Zachęcamy do obserwowania, głosowania i komentowania. Zachowanie Asa może wydawać się dziwne, ale jest to zaplanowane.
Miłego czytania <3
____________________
ASI
-Pierdol się dupku - wkurwiony głos Angeliki przerwał mi jebanie Lisy.
Blondynka rzuciła we mnie jakimiś kartkami i wyszła, trzaskając drzwiami. No to chyba długo nie zarucham aniołka.

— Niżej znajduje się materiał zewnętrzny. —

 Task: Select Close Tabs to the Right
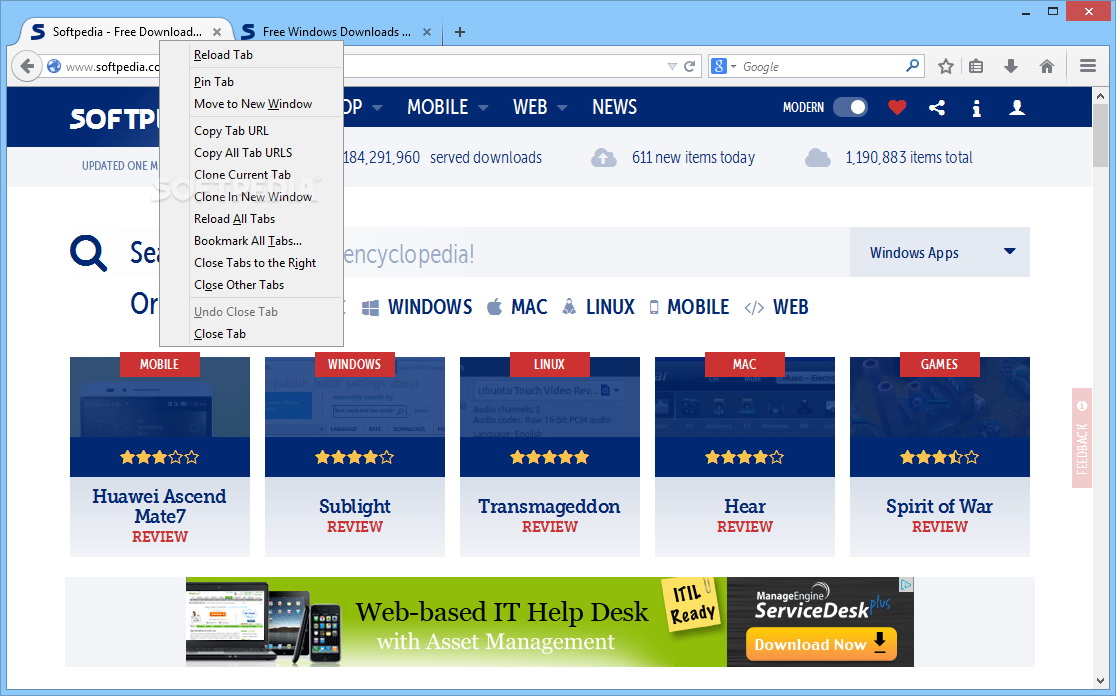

Wykonałem kilka mocniejszych pachnieć i wysunąłem się z tyłka Lisy. Opadła zdyszana na dywan i spojrzała na mnie przez ramie.
-To już koniec szefie? A tak miło było... - podniosła się i położyła dłoń na mojej klatce.
Straciłem jakąkolwiek ochotę na jebanie dziwek. Ubrałem się i zgarnąłem z ziemi kartki, którymi Angelika we mnie rzuciła.
Wróciłem do siebie i wziąłem długi prysznic. Przebrałem się w dresy i położyłem się w łóżku. Wziąłem do ręki jedną kartkę.
"Tyle jestem warta. Godzinę uwagi i jeden pocałunek, po którym od razu ode mnie uciekł. Ja wiedziałam, że to beznadziejny pomysł. Kurwa wiedziałam. A przecież wszystko szło dobrze. Przytulaliśmy się, całowaliśmy, nawet dotknął mnie w tyłek, co było dużym naruszeniem moich granic, ale mi się podobało. A na koniec okłamał mnie, aby iść jebać się z inną. Zapomniałam, że jestem jedną z wielu, tylko we mnie jest problem taki, że mam uczucia i nie chcę tylko i wyłącznie seksu. Pierdolony Costa"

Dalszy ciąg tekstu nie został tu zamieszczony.